Поезд трогался с места, кто-то и дальше квасил в буфете, на перрон оседали теплые сумерки, становилось темно и уютно, и так пусто было в воздухе, очевидно, из-за отсутствия в нем этих прогретых насквозь вагонов, что ты просто поворачивался и шел домой, или шел на футбольное поле и гонял по нему, пока мяч совершенно не терялся в темноте, и ты лупил с носка по сгусткам этой тьмы, пытаясь все же вырвать свою победу, но кого ты на самом деле мог победить в таких сумерках, в той темноте, когда не было видно не то что мяча, но даже соперника, у тебя просто не было соперников в том возрасте, в том городе, под теми черными небесами над той темной вытоптанной площадкой; все твои противники обнаружатся позднее, уже когда совсем исчезнут и старшие друзья, и большинство знакомых, исчезнет солнце с вокзалов, исчезнут лозунги с послевоенных фасадов, разбегутся футбольные команды, в которых ты играл, а новые собрать будет уже невозможно, потому что настоящие команды, команды, способные побеждать, попадаются в жизни очень редко, если попадаются вообще.
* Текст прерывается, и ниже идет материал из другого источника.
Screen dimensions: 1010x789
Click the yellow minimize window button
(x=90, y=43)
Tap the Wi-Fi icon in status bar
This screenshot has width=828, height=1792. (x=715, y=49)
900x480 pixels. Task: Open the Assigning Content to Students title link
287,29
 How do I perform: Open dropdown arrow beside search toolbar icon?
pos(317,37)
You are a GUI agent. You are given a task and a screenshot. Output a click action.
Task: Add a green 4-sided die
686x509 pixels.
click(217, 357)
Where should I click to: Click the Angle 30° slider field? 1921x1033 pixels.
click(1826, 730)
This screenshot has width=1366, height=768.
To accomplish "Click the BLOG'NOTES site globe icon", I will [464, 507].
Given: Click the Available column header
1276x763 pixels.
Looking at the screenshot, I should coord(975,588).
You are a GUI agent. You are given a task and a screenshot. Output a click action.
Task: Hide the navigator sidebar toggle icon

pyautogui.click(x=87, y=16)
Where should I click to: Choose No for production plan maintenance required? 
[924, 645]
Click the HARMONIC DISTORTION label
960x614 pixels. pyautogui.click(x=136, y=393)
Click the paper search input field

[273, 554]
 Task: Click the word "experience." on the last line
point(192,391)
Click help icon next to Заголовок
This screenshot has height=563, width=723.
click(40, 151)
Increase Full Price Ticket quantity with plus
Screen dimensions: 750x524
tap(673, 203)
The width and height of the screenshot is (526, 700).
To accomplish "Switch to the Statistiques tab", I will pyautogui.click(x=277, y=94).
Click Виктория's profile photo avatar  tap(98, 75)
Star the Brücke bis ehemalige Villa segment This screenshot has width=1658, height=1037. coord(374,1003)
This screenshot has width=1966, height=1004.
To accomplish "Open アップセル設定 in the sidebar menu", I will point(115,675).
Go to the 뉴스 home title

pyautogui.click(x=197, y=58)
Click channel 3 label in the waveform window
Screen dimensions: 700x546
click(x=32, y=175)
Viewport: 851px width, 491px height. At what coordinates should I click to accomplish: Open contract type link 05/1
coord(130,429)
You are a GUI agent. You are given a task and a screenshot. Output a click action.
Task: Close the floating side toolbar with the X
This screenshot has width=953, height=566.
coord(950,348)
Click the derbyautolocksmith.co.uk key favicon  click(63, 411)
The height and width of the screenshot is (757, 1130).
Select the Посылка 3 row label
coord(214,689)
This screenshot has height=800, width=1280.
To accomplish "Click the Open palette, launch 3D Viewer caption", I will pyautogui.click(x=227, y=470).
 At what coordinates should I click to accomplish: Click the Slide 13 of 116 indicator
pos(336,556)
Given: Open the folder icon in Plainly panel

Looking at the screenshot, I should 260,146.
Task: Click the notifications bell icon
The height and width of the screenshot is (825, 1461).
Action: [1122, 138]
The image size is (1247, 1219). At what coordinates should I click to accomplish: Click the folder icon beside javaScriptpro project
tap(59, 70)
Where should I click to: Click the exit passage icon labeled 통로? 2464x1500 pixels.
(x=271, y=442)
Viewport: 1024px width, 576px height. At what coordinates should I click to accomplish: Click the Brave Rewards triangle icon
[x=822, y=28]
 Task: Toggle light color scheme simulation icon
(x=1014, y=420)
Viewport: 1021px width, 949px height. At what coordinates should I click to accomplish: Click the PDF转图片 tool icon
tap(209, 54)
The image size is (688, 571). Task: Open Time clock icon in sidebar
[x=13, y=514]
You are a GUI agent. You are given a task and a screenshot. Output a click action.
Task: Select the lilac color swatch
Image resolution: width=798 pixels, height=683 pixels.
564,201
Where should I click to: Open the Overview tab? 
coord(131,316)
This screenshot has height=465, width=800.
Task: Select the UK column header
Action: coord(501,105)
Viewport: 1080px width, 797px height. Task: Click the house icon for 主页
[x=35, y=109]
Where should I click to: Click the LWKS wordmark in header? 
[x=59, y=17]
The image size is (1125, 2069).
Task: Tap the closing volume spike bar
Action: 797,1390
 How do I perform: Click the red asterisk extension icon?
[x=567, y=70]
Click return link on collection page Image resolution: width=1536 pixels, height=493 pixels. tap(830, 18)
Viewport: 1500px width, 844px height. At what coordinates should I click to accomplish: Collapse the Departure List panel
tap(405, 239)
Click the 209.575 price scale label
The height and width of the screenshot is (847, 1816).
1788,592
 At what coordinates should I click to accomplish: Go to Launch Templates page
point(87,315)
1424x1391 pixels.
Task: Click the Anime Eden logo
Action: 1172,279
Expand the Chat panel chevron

Но даже пустота, что вдруг открывалась перед нами, будто почтовый ящик без писем и свежих журналов, даже она не могла отбить у нас желание ежедневно таскаться по платформам, возможно, это просто детская тяга к взрослым формам жизни, когда в одном месте и в одно время ты можешь увидеть сразу все схемы, по которым эта жизнь движется, — ощутить запах настоящей, взрослой жизни, что пахнет дешевой водительской столовой, пахнет старыми промасленными робами, пахнет, совсем неожиданно для тебя, советскими духами и югославской жевательной резинкой, вообще обладает фантастическим запахом, и даже когда изменятся декорации, изменится власть, изменится страна, в которой ты живешь, все равно останется этот запах, поскольку останется сама жизнь, независимо от того, останешься ли в ней ты. Просто наши вокзалы вмещали в себя все необходимое и достаточное для того, чтобы чувствовать себя спокойно и уверенно, — и низкие запыленные вишни, и весь алкоголь окрестных буфетов и столовых, и всю контрабанду пристанционных складов, и самых красивых женщин наших городков, которые отъезжали транзитными рейсами в неизвестном направлении, но всегда, ты понимаешь, всегда возвращались назад.
6Реальная биография Кобзона. Никогда не пытайся понять, что именно там происходило — в твоем детстве, почему большинство историй, рассказанных тебе родителями, имели такое неожиданное продолжение и печальное окончание. Начнешь копаться в детских вещах, дневниках и фотоальбомах — обязательно завязнешь, обязательно наткнешься на что-то такое, от чего мороз пойдет по коже и челюсти сведет от судороги и возбуждения. Каждое подобное возвращение в детство плохо заканчивается — вот и мы сидим и пьем до ночи, и пытаемся о чем-то говорить, мол, здорово все выходит, здорово, что мы приехали, хотя на самом деле ничего не здорово и все эти остатки коммун в степях и набитый костями чернозем вгоняют в легкий ступор, так что остается пить дальше и говорить о погоде, засыпая во время разговора.